Dartmouth researchers have found a solution using visible light to reduce waste produced in chemically activated molecular switches, opening the way for industrial applications of nanotechnology ranging from anti-cancer drug delivery to LCD displays and molecular motors. The study appears in the ("Waste Management of Chemically Activated Switches: Using a Photoacid To Eliminate Accumulation of Side Products"). Chemically activated molecular switches are molecules that can shift controllably between two stable states and that can be reversibly switched -- like a light switch -- to turn different functions "on" and "off." For example, light-activated switches can fine-tune anti-cancer drugs, so they target only cancer cells and not healthy ones, thereby eliminating the side effects of chemotherapy. But such switches typically generate waste and side products that are problematic. One way of making these processes cleaner is by using light energy, similar to how photosynthesis operates in nature. In their experiments, the researchers show that a merocyanine-based photoacid derivative can effectively be used in a switching process that is fast, efficient and forms no wastes. "We address a bottleneck that's been hampering the field for decades -- what to do with the accumulated salts and side products when activating such switches," says co-author Ivan Aprahamian, an associate professor of chemistry. "Acids, bases and other compounds need to be constantly added to the mix to make sure the system can be switched, but within a few cycles there is so much waste that it interferes with the switching process.

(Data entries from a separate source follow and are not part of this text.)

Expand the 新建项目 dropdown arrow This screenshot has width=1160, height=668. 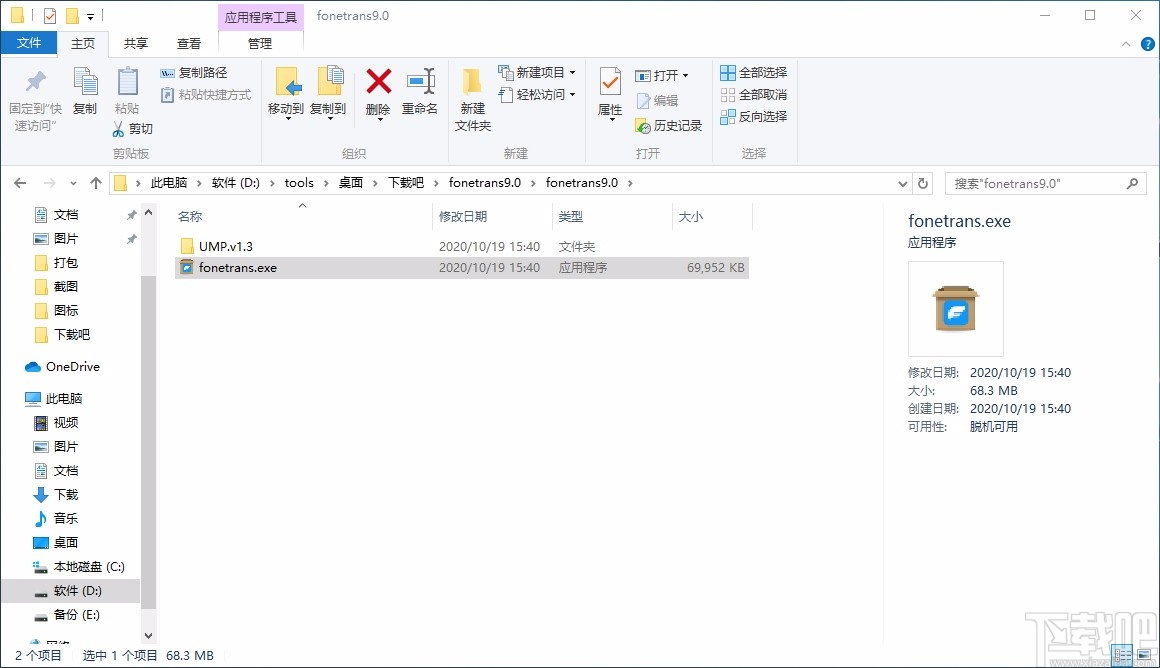point(573,73)
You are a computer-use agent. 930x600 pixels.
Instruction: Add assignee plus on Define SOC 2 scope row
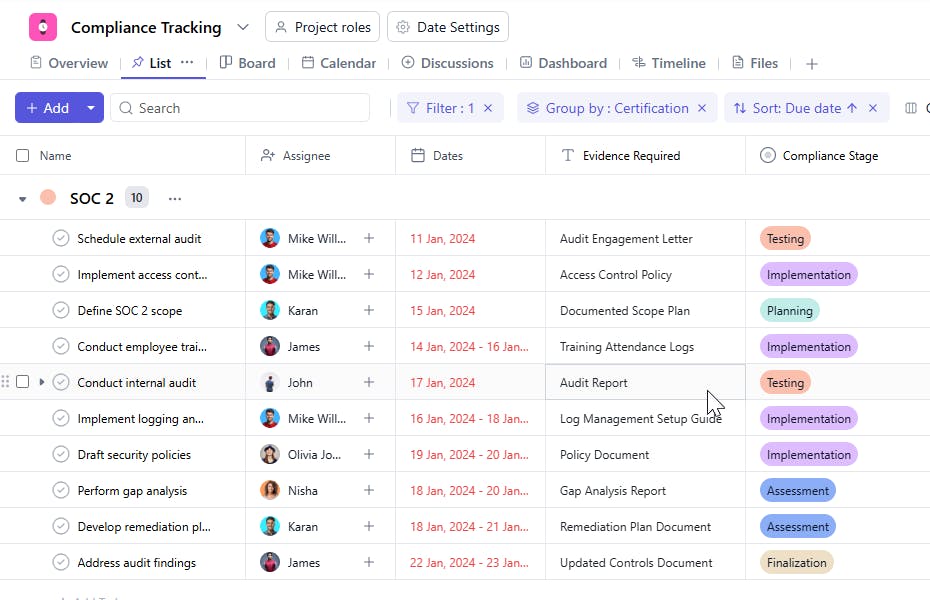(x=369, y=310)
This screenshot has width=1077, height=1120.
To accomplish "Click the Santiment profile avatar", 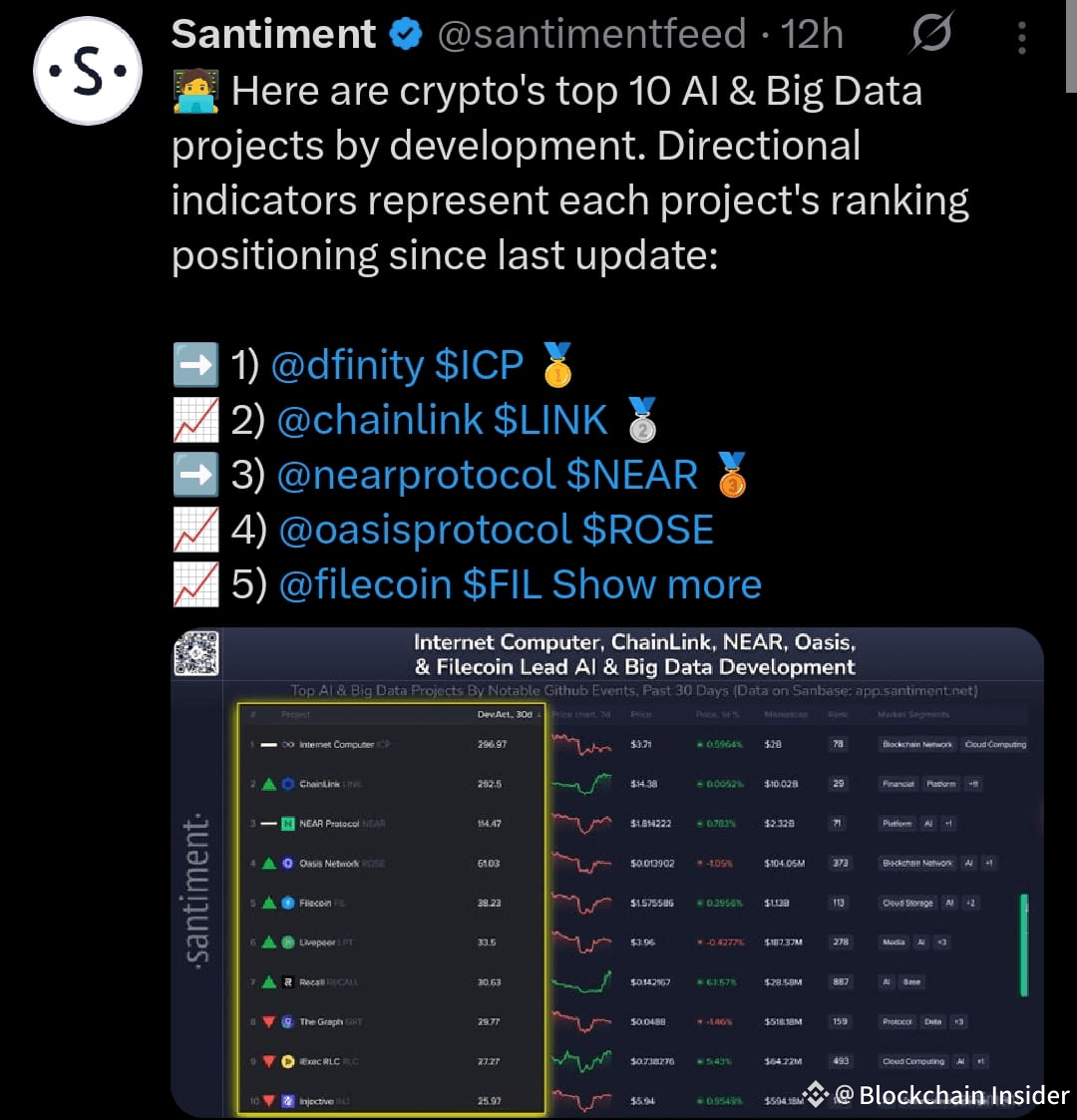I will point(88,70).
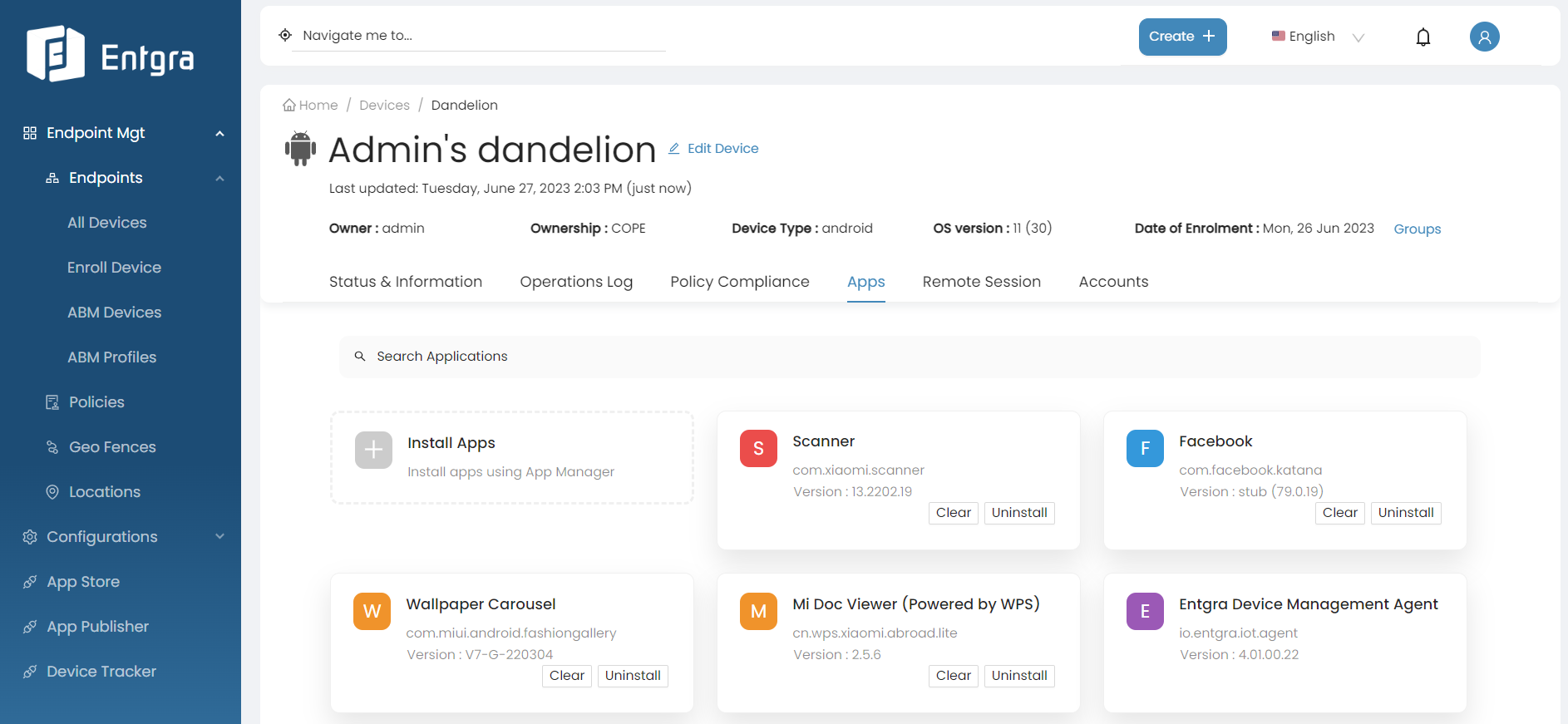Click the Scanner app red icon
This screenshot has width=1568, height=724.
click(x=758, y=449)
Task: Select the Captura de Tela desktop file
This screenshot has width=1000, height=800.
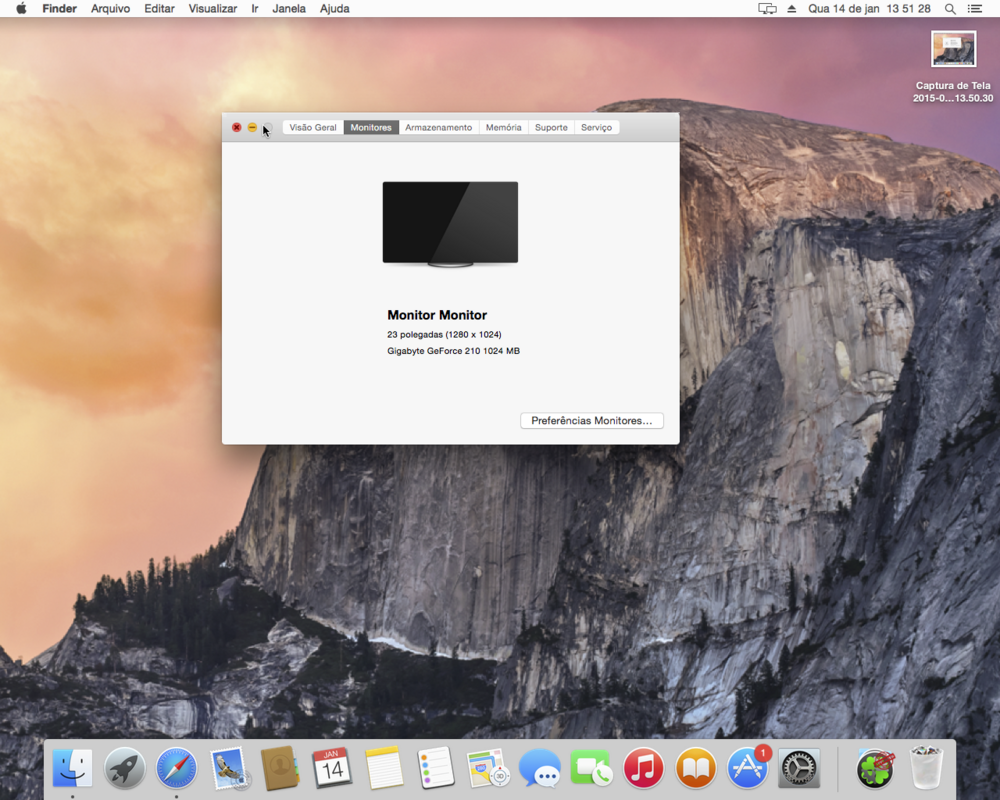Action: click(953, 50)
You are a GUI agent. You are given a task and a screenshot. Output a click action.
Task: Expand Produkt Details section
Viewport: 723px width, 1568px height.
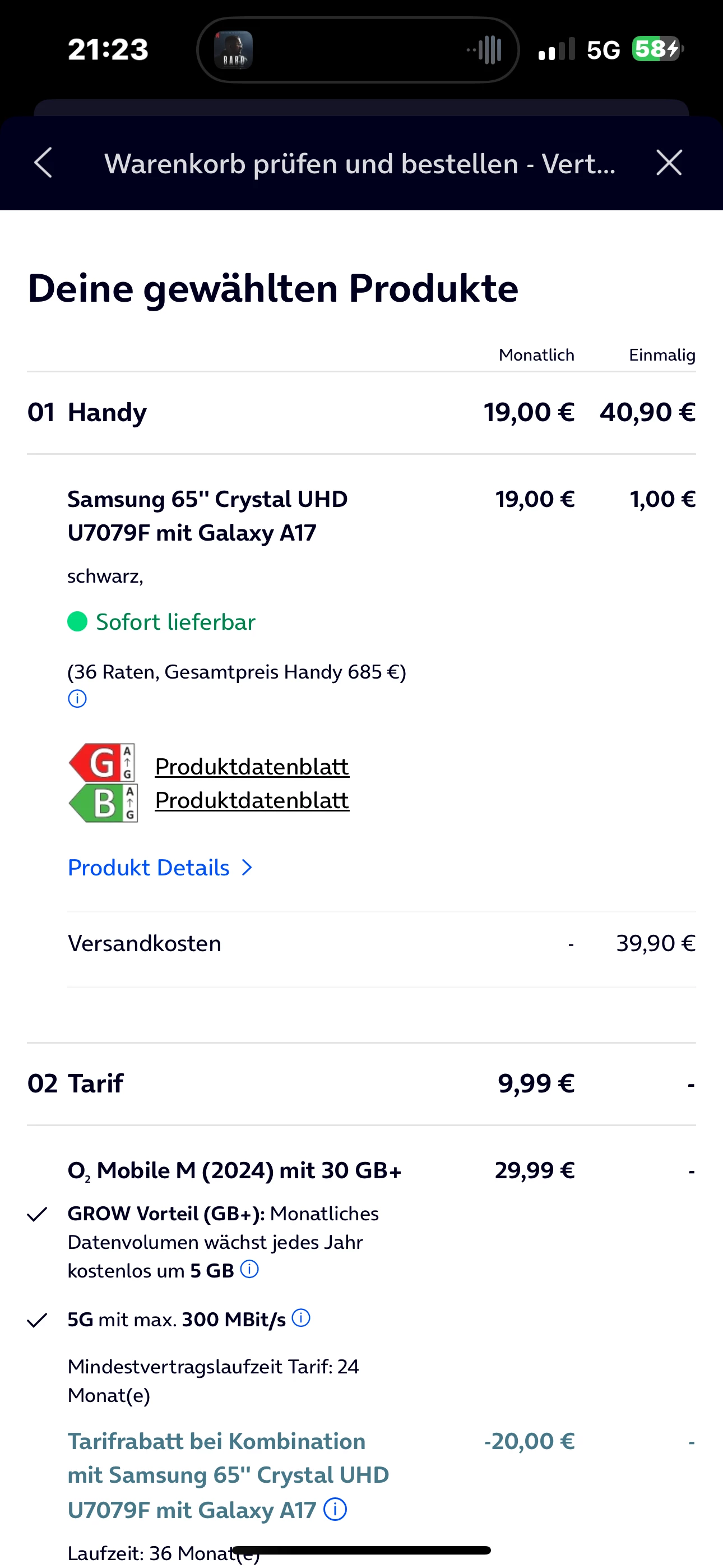point(149,868)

We found a neat solution by coupling an efficient photoacid to our chemically activated hydrazone switch. We showed the system can be efficiently modulated more than 100 times with no accumulation of waste or degradation. We are using visible light to accomplish this, so in reality we are converting light energy into a chemical output, similar to what happens in photosynthesis. You can look at this as a 'green' process that closes the loop in a nanotech-related process, and it will reduce waste in future industrial applications of molecular switches."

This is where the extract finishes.